By analyzing existing cross correlation between Lampsa Hellenic Hotels and Coca Cola HBC AG, you can compare the effects of market volatilities on Lampsa Hellenic and Coca Cola and check how they will diversify away market risk if combined in the same portfolio for a given time horizon. You can also utilize pair trading strategies of matching a long position in Lampsa Hellenic with a short position of Coca Cola. Check out your portfolio center. Please also check ongoing floating volatility patterns of Lampsa Hellenic and Coca Cola.

Diversification Opportunities for Lampsa Hellenic and Coca Cola

-0.45
  Correlation Coefficient

Very good diversification

The 3 months correlation between Lampsa and Coca is -0.45. Overlapping area represents the amount of risk that can be diversified away by holding Lampsa Hellenic Hotels and Coca Cola HBC AG in the same portfolio, assuming nothing else is changed. The correlation between historical prices or returns on Coca Cola HBC and Lampsa Hellenic is a relative statistical measure of the degree to which these equity instruments tend to move together. The correlation coefficient measures the extent to which returns on Lampsa Hellenic Hotels are associated (or correlated) with Coca Cola. Values of the correlation coefficient range from -1 to +1, where. The correlation of zero (0) is possible when the price movement of Coca Cola HBC has no effect on the direction of Lampsa Hellenic i.e., Lampsa Hellenic and Coca Cola go up and down completely randomly.

Pair Corralation between Lampsa Hellenic and Coca Cola

Assuming the 90 days trading horizon Lampsa Hellenic Hotels is expected to generate 0.88 times more return on investment than Coca Cola. However, Lampsa Hellenic Hotels is 1.14 times less risky than Coca Cola. It trades about 0.12 of its potential returns per unit of risk. Coca Cola HBC AG is currently generating about 0.08 per unit of risk. If you would invest  2,067  in Lampsa Hellenic Hotels on October 9, 2024 and sell it today you would earn a total of  1,633  from holding Lampsa Hellenic Hotels or generate 79.0% return on investment over 90 days.
Time Period3 Months [change]
DirectionMoves Against 
StrengthVery Weak
Accuracy100.0%
ValuesDaily Returns

Lampsa Hellenic Hotels  vs.  Coca Cola HBC AG

 Performance 
       Timeline  
Lampsa Hellenic Hotels 

Risk-Adjusted Performance

0 of 100

 
Weak
 
Strong
Very Weak
Over the last 90 days Lampsa Hellenic Hotels has generated negative risk-adjusted returns adding no value to investors with long positions. Despite somewhat strong basic indicators, Lampsa Hellenic is not utilizing all of its potentials. The newest stock price disturbance, may contribute to short-term losses for the investors.
Coca Cola HBC 

Risk-Adjusted Performance

3 of 100

 
Weak
 
Strong
Insignificant
Compared to the overall equity markets, risk-adjusted returns on investments in Coca Cola HBC AG are ranked lower than 3 (%) of all global equities and portfolios over the last 90 days. In spite of comparatively stable technical and fundamental indicators, Coca Cola is not utilizing all of its potentials. The current stock price uproar, may contribute to short-horizon losses for the private investors.

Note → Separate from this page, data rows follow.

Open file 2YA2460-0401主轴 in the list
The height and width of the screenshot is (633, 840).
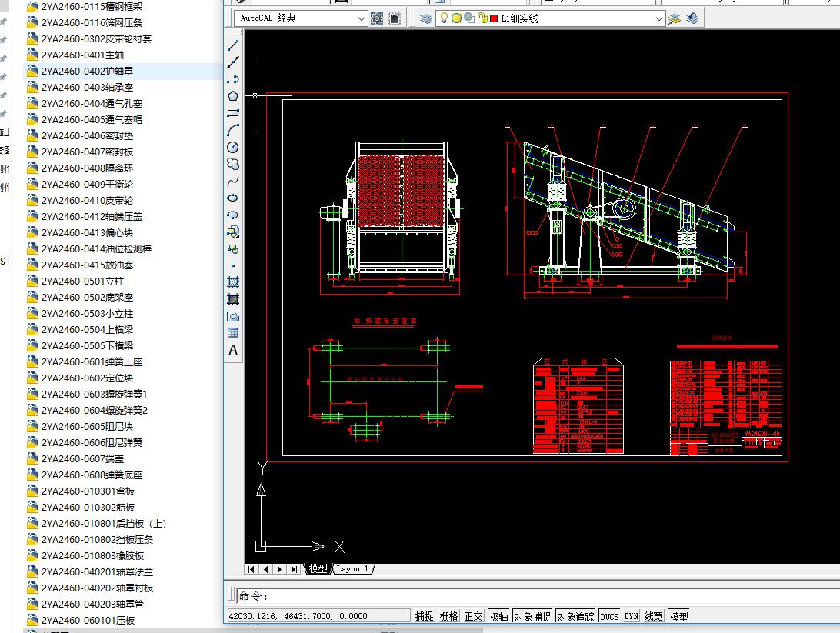[82, 55]
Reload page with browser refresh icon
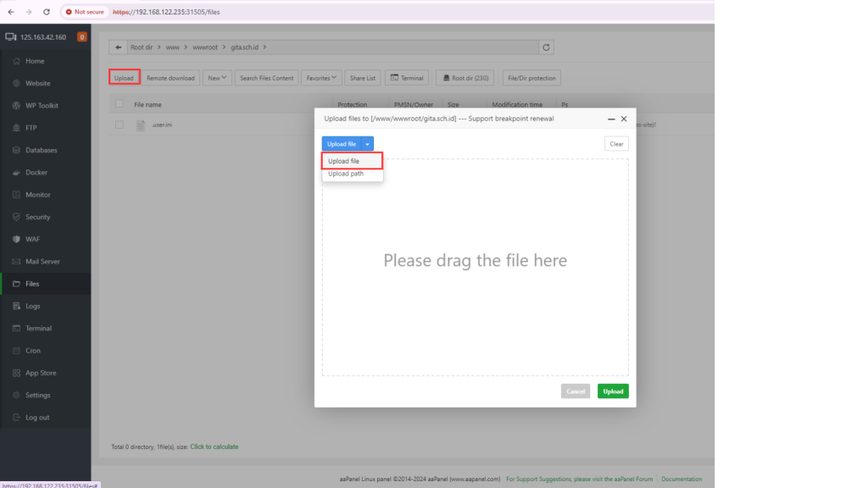This screenshot has width=868, height=488. [x=46, y=12]
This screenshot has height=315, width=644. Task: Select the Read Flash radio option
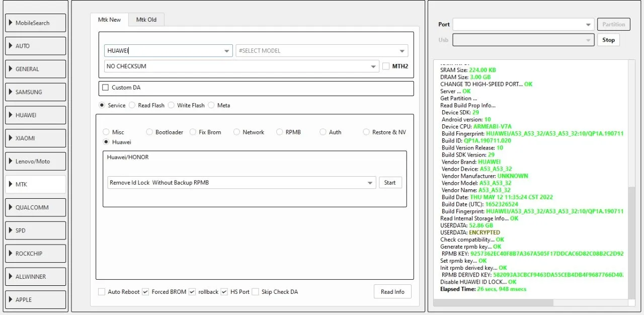132,105
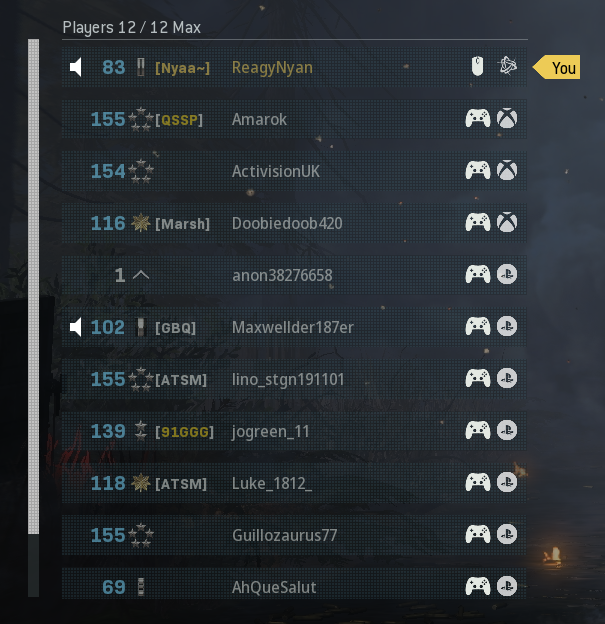This screenshot has height=624, width=605.
Task: Click the Luke_1812_ player name
Action: click(272, 484)
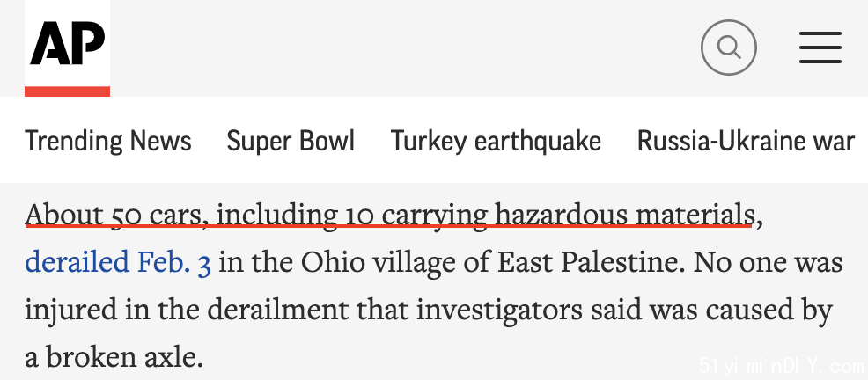Select the Trending News nav item
Viewport: 868px width, 380px height.
click(108, 141)
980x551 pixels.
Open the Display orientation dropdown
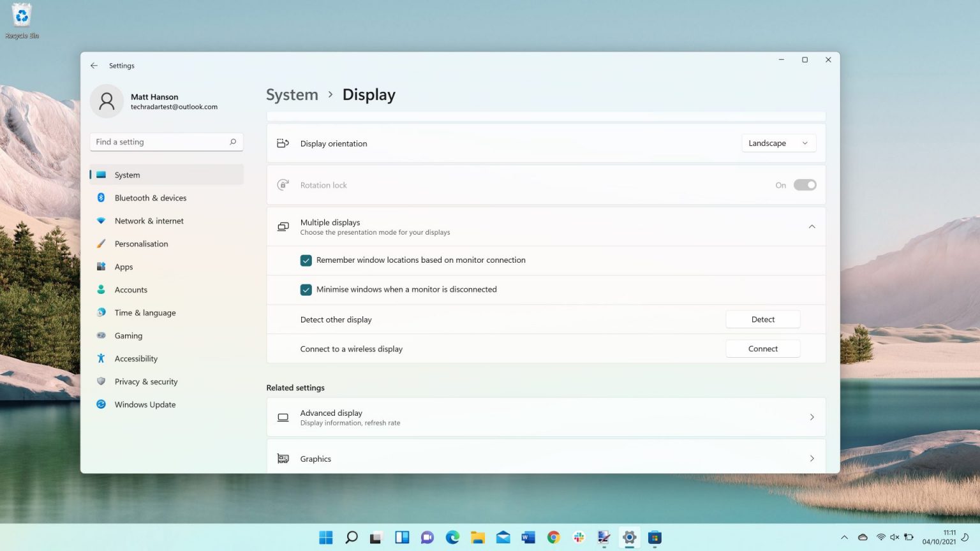click(778, 143)
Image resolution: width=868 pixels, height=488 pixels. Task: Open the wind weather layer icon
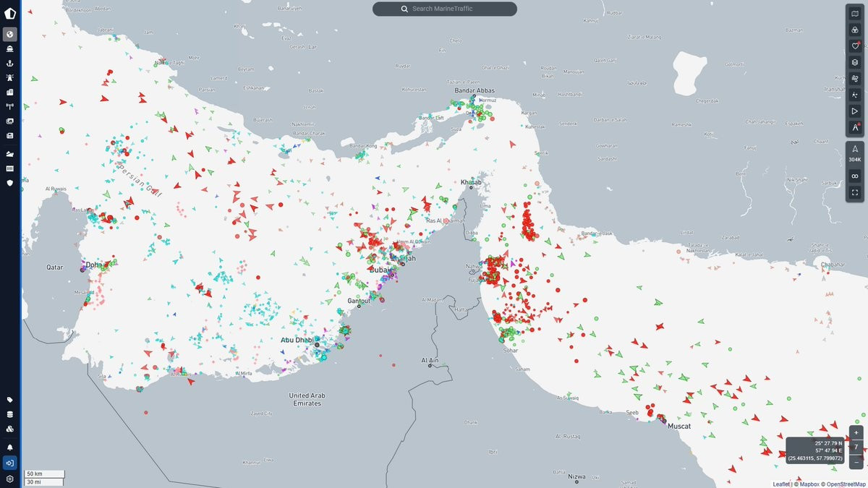854,79
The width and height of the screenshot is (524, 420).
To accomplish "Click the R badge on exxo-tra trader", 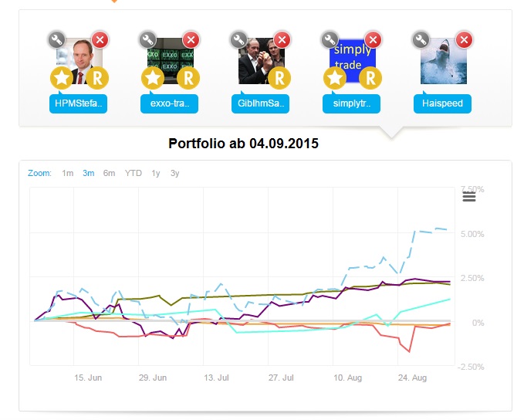I will click(x=188, y=77).
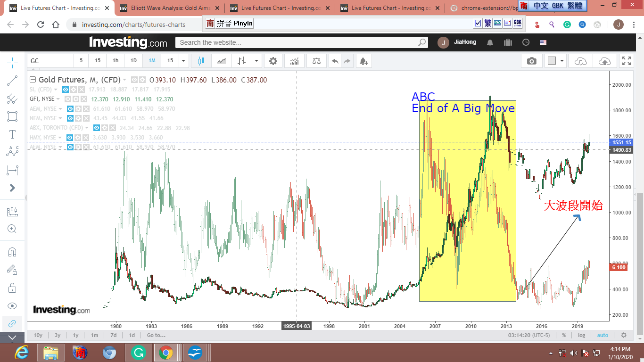Image resolution: width=644 pixels, height=362 pixels.
Task: Open the time interval dropdown arrow
Action: pyautogui.click(x=183, y=61)
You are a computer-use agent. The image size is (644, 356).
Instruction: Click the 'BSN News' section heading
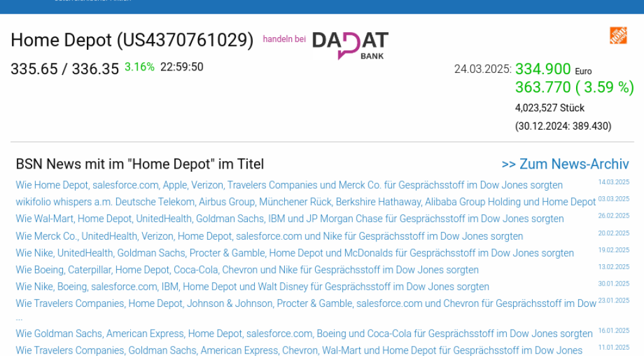click(x=140, y=164)
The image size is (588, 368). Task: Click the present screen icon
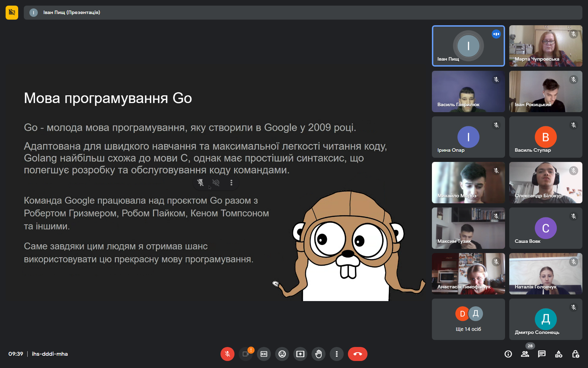pos(300,354)
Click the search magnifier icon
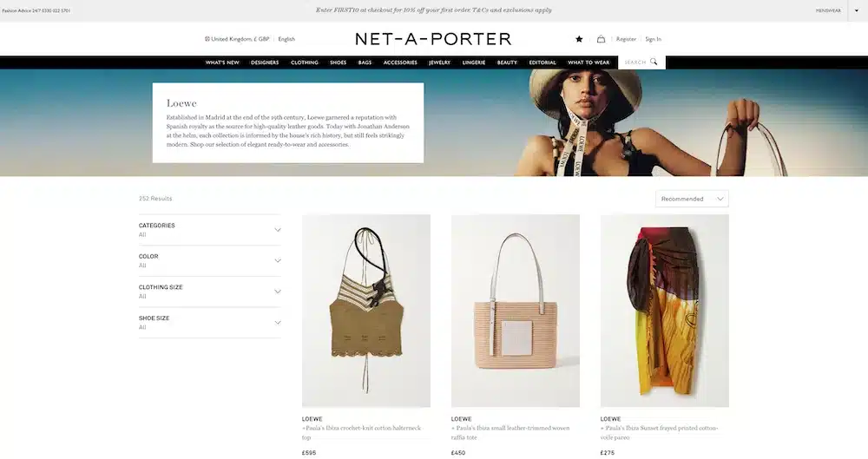This screenshot has height=459, width=868. [654, 62]
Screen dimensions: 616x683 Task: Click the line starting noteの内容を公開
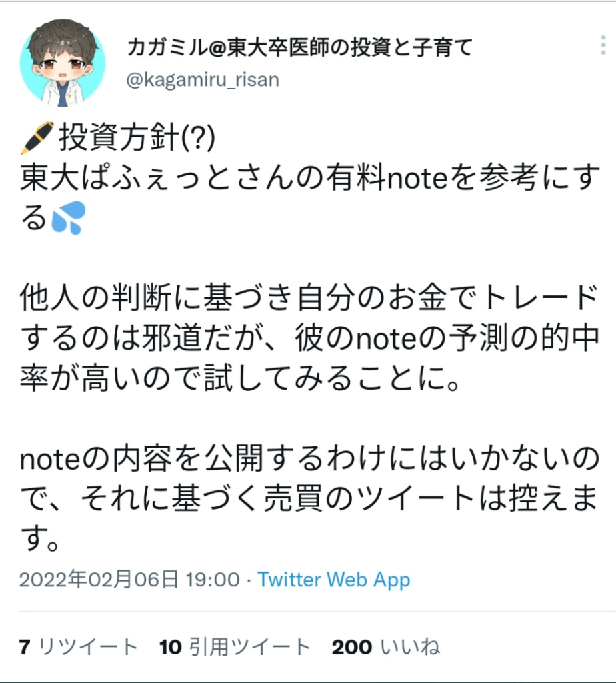point(310,458)
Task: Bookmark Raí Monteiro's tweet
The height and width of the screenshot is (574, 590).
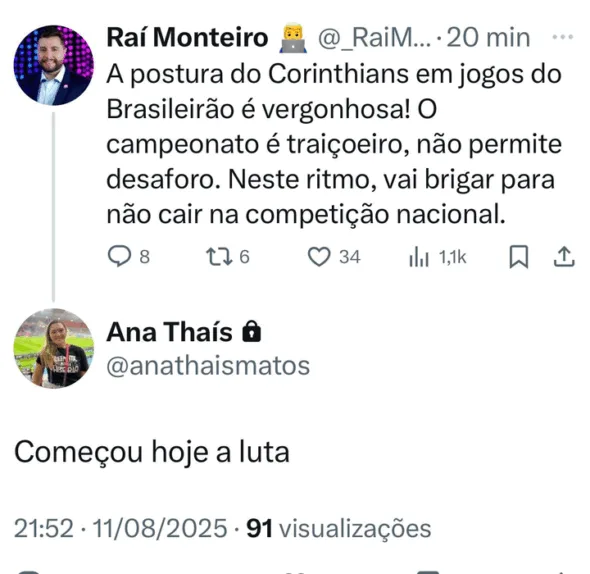Action: [519, 257]
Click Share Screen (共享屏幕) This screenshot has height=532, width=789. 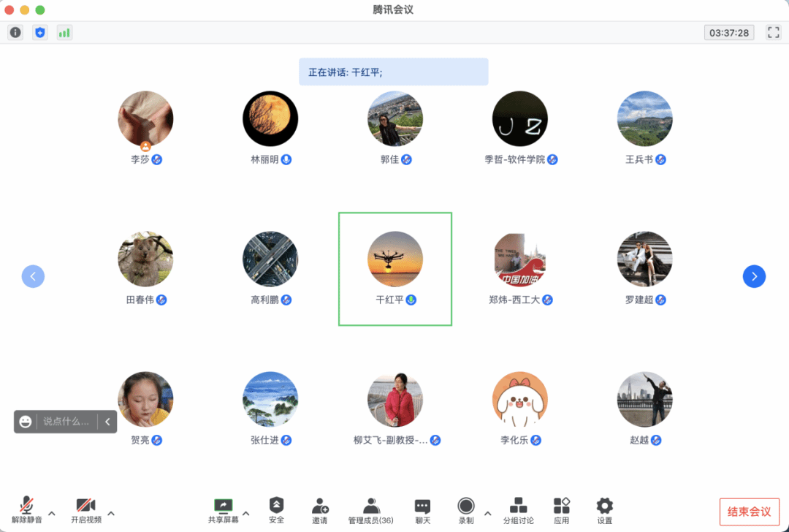[223, 510]
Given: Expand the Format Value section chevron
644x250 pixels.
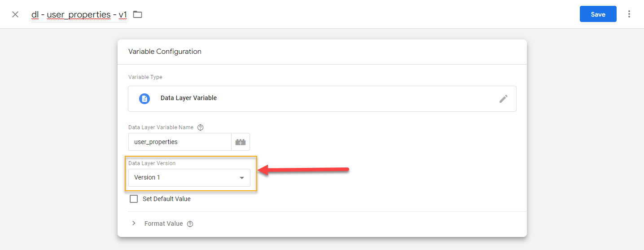Looking at the screenshot, I should coord(134,224).
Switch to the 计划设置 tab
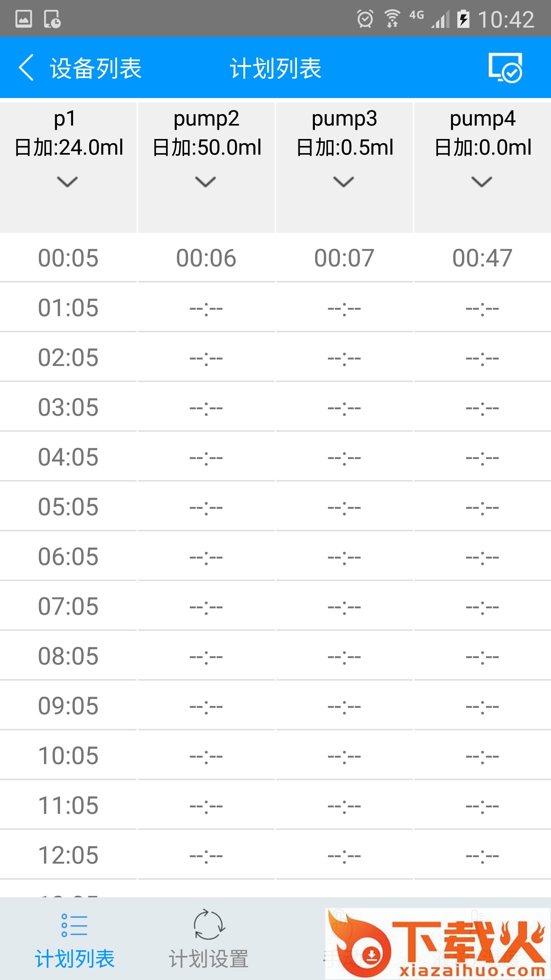This screenshot has width=551, height=980. pyautogui.click(x=209, y=940)
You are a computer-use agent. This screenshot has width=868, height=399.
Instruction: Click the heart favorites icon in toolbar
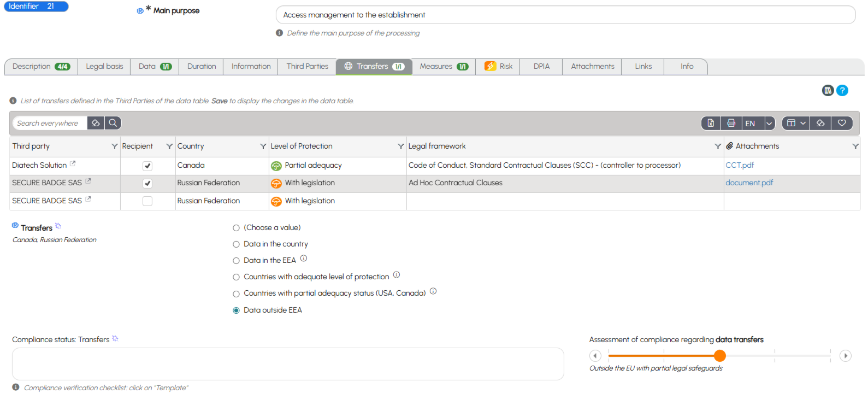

Lampsa Hellenic and Coca Cola Volatility Contrast

   Predicted Return Density   
       Returns  

Pair Trading with Lampsa Hellenic and Coca Cola

The main advantage of trading using opposite Lampsa Hellenic and Coca Cola positions is that it hedges away some unsystematic risk. Because of two separate transactions, even if Lampsa Hellenic position performs unexpectedly, Coca Cola can make up some of the losses. Pair trading also minimizes risk from directional movements in the market. For example, if an entire industry or sector drops because of unexpected headlines, the short position in Coca Cola will offset losses from the drop in Coca Cola's long position.
The idea behind Lampsa Hellenic Hotels and Coca Cola HBC AG pairs trading is to make the combined position market-neutral, meaning the overall market's direction will not affect its win or loss (or potential downside or upside). This can be achieved by designing a pairs trade with two highly correlated stocks or equities that operate in a similar space or sector, making it possible to obtain profits through simple and relatively low-risk investment.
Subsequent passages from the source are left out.